# Task prompt:
Set down exactly each line of the entries below, beginning at the one that contains "[Home] (198, 53)" and ending at the last, and no others.
── Records to use ──
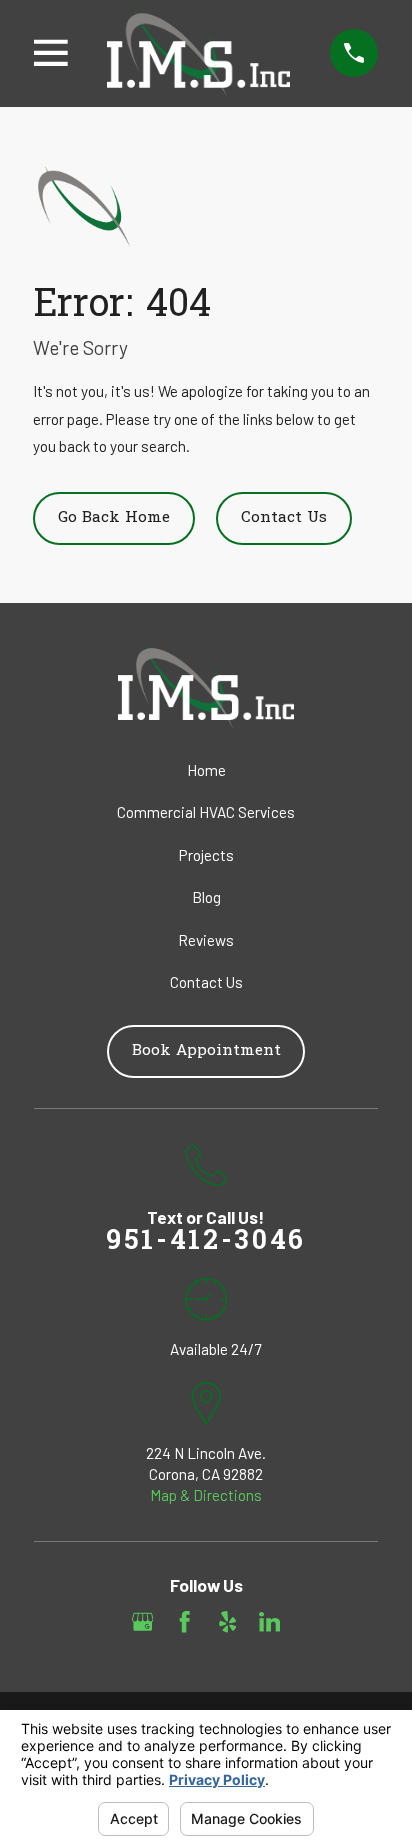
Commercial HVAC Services (206, 812)
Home (206, 770)
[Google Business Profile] (142, 1621)
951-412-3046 (206, 1242)
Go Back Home (114, 518)
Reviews (206, 940)
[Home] (198, 53)
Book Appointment (206, 1051)
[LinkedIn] (269, 1621)
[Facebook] (184, 1621)
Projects (206, 855)
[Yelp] (227, 1621)
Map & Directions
───
# Result for this exercise:
[Home] (198, 53)
Book Appointment (206, 1051)
[LinkedIn] (269, 1621)
[Facebook] (184, 1621)
Projects (206, 855)
[Yelp] (227, 1621)
Map & Directions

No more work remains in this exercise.